Today is the first of two North Halsted Street Market Days which is a street festival held in the neighborhood Chicago calls Boystown. This festival is oddly popular outside of Chicago...I was chatting up fellows in Toronto in advance of my trip later this month and some of them had attended, others just hoped to attend one day. Arent there any outdoor events with fried dough and sunglasses vendors in Canada?
I'm attending with a few guys from my book club and I'm hoping the rain holds off long enough so that we can see the band Super 8 Cumshot tonight at 9 p.m. They are loud, catchy and have a punk rock sensibility even though the lead singer is also the musical director for the Goodman Theater's annual A Christmas Carol.

As you might expect, the whole festival acts like one enormous, cruisy, outdoor bar. Which leads me, sort of, to The Pink Nun who was profiled on the cover of The Chicago Reader this week. Alas, the Reader doesn't post their stuff online except for a fee but the nun herself has an extensive site. She's a woman, trained as an artist who also describes herself as both a feminist and a Christian and she has a No Sex Outside Of Marriage position. It's oddly complex...I think of a no sex outside of marriage stance to be humorless and unpleasant and it's tough to reconcile that with a woman who has a pierced tongue, a pick up truck decorated with flames and who wears a pink habit while doing her pro-chastity raps she calls Hymen Rhymin'. The world seems more understandable when stereotypes remain stereotypical...a performance artist who sells Purity Panties and isn't being ironic takes some getting used to, I find.

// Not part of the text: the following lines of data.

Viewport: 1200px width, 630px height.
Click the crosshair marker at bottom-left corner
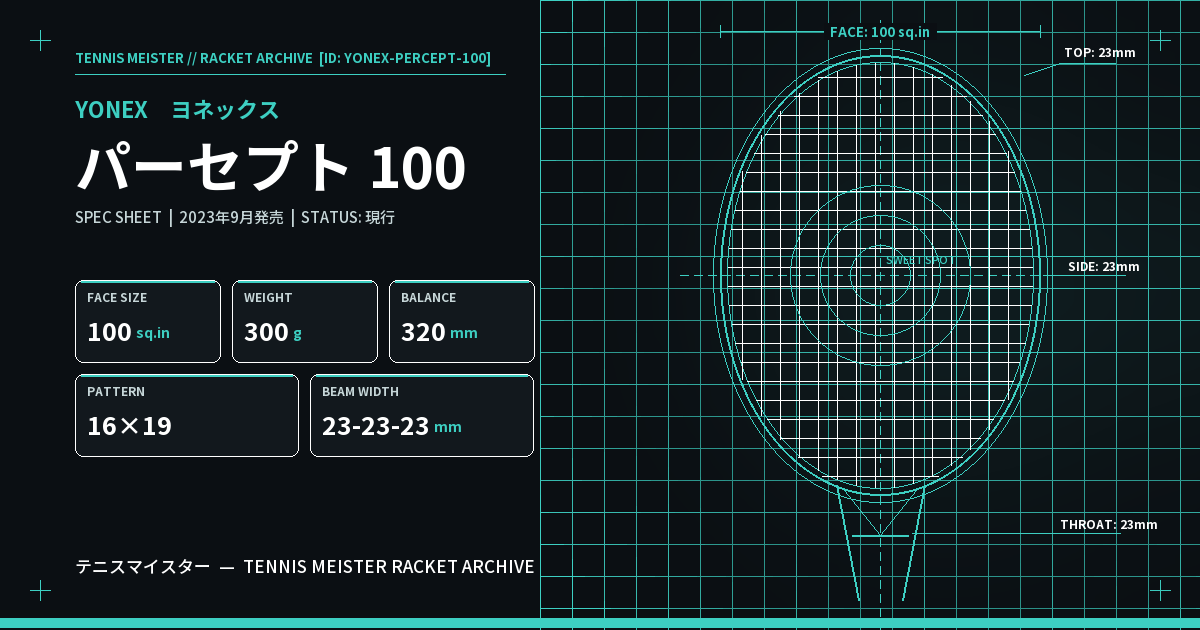[40, 590]
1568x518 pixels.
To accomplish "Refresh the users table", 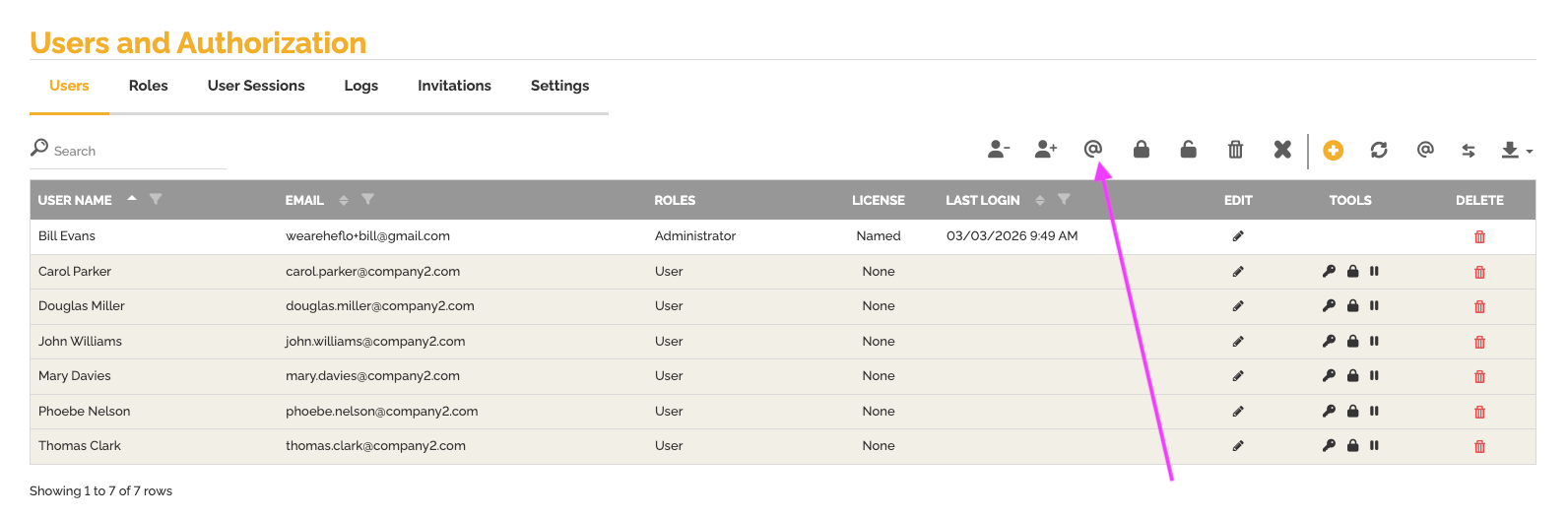I will (x=1379, y=150).
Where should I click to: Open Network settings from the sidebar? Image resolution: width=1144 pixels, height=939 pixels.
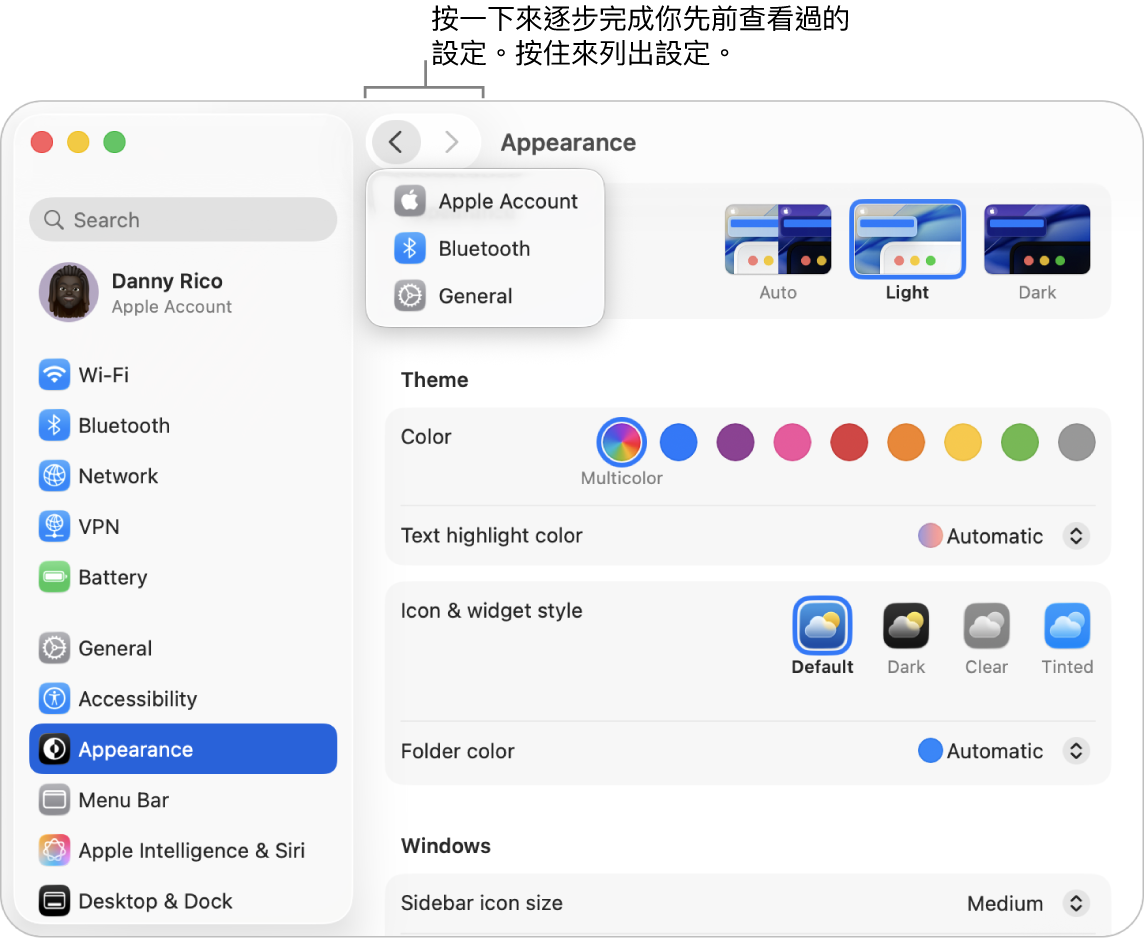click(x=117, y=476)
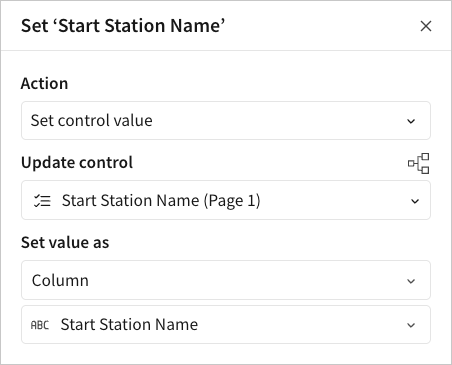
Task: Select the 'Start Station Name (Page 1)' text
Action: pyautogui.click(x=161, y=201)
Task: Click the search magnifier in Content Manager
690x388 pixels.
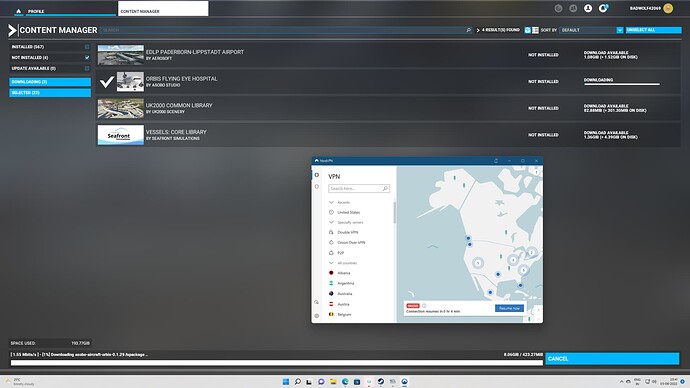Action: (468, 30)
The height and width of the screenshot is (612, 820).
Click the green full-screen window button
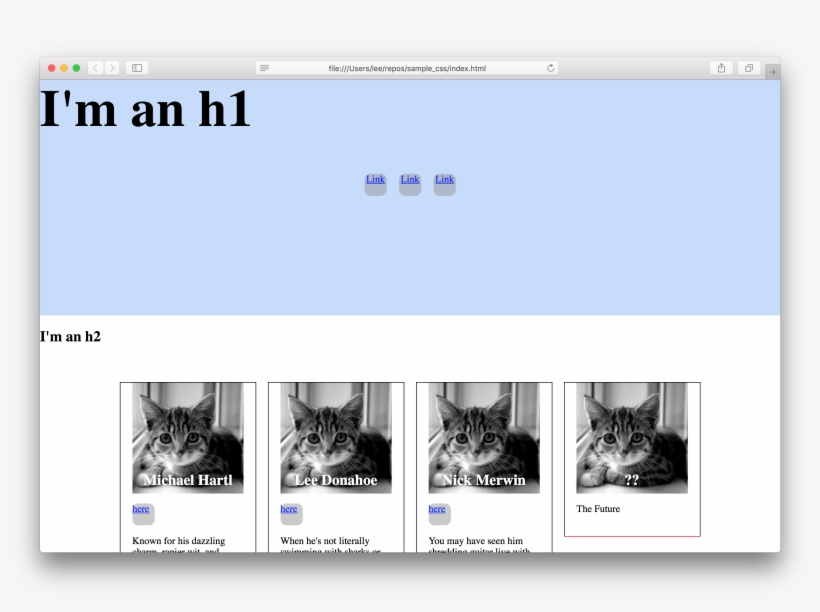point(76,68)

Anyway, considering that this festival is largely about cruising and looking for sex, it was interesting to take a moment to think about the pink nun's belief that sex outside of marriage is demeaning and unhealthy. In The Reader piece, a young gay man points out that he can't get married so what is he to do? Her response was that, while she generally believes that God's plan is for men and women to be paired up in marriage, she wasn't sure about gay people and was not currently making any art to address that. Which I thought was a pretty decent, straightforward way to answer-she feels she can't offer an endorsement but she's not going to give someone a hard time. This shows a good sense of priorities...if you genuinely believe that heterosexual heavy petting is a real problem, as bad as, say, racism or global warming, then why waste your time pestering us sodomites?

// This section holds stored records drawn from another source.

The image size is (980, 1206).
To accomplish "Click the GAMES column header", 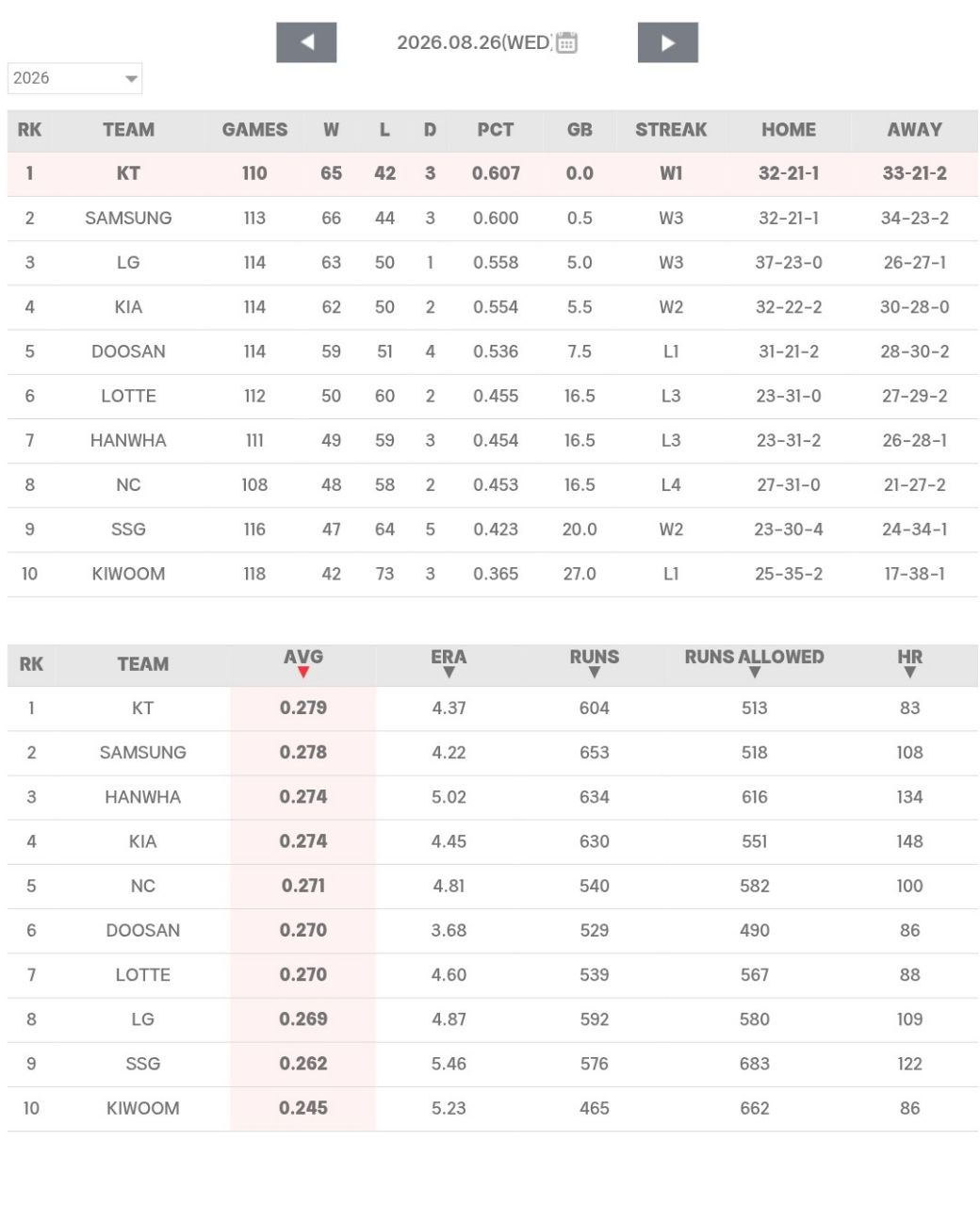I will (x=254, y=130).
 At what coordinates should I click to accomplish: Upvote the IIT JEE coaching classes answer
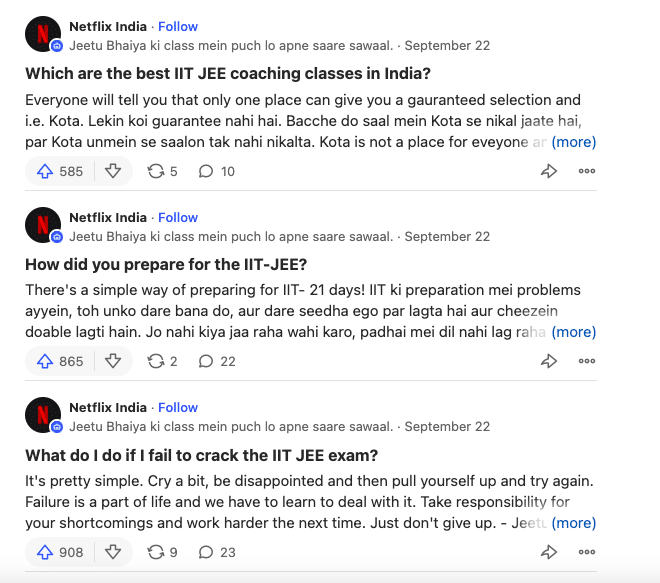pyautogui.click(x=60, y=171)
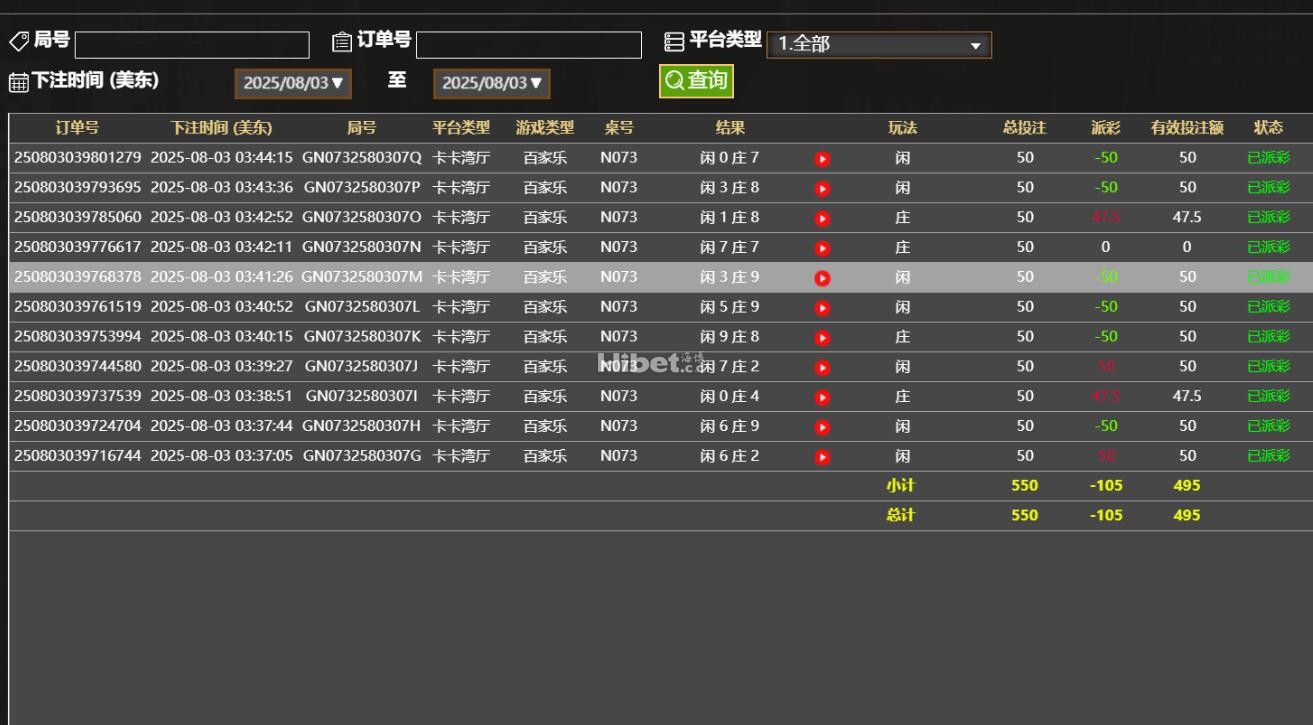The width and height of the screenshot is (1313, 725).
Task: Click the calendar icon beside 下注时间
Action: (x=18, y=82)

The nun is friends with Jay Bakker, son of Jim and Tammy Faye Bakker. Jay runs a site called Revolution which features the world's smallest font but is otherwise devoted to applying a punk sensibility to a Christian ministry. Jesus was considered a drunkard who was friends with scum notes the site, adding that they want to emphasize the Jesus," that never gives up, the one that is always hopeful, the one that never demands his own way, the one that loves till the end." They never come right out and say "The Emo Jesus" but hey, if Jesus can't be emo, who can be?

I feel slightly ahead of the emo curve thanks to my brother. Josh has spent a good chunk of his life touring with his bands. They often don't play in bars but in people's houses at parties. I feel like talking about it with him is doing cultural anthropology, our worlds are so different. Deep down inside I don't think I'm well suited to riding in an old van for months at a time, hoping I have enough money to buy a can of beans but there is still a part of me that envies this about Josh. His bands and their scene seem very pure...not a purity of enforcement (here's a long list of what it means to sell out-don't violate anything) but a purity of wanting to make art because making art is satisfying in and of itself. No one yearns to get picked up by Interscope, no one dwells on their place in history, it's all about the present. In the present it's fun to make music together, in the present it's fun to zigzag the country in a van, it's the doing that counts.

Maybe I've got it wrong, like I say I'm observing from a long distance. But I did ask him to describe his genre for me several years ago..."punk" sounding under-nuanced. He told me they were emo. These days "emo" seems a little perjorative, at least from what I read in SPIN, emo is like the Hair Metal of hipsterdom. But my brother is old school emo, one of the original OEs so you better come correct.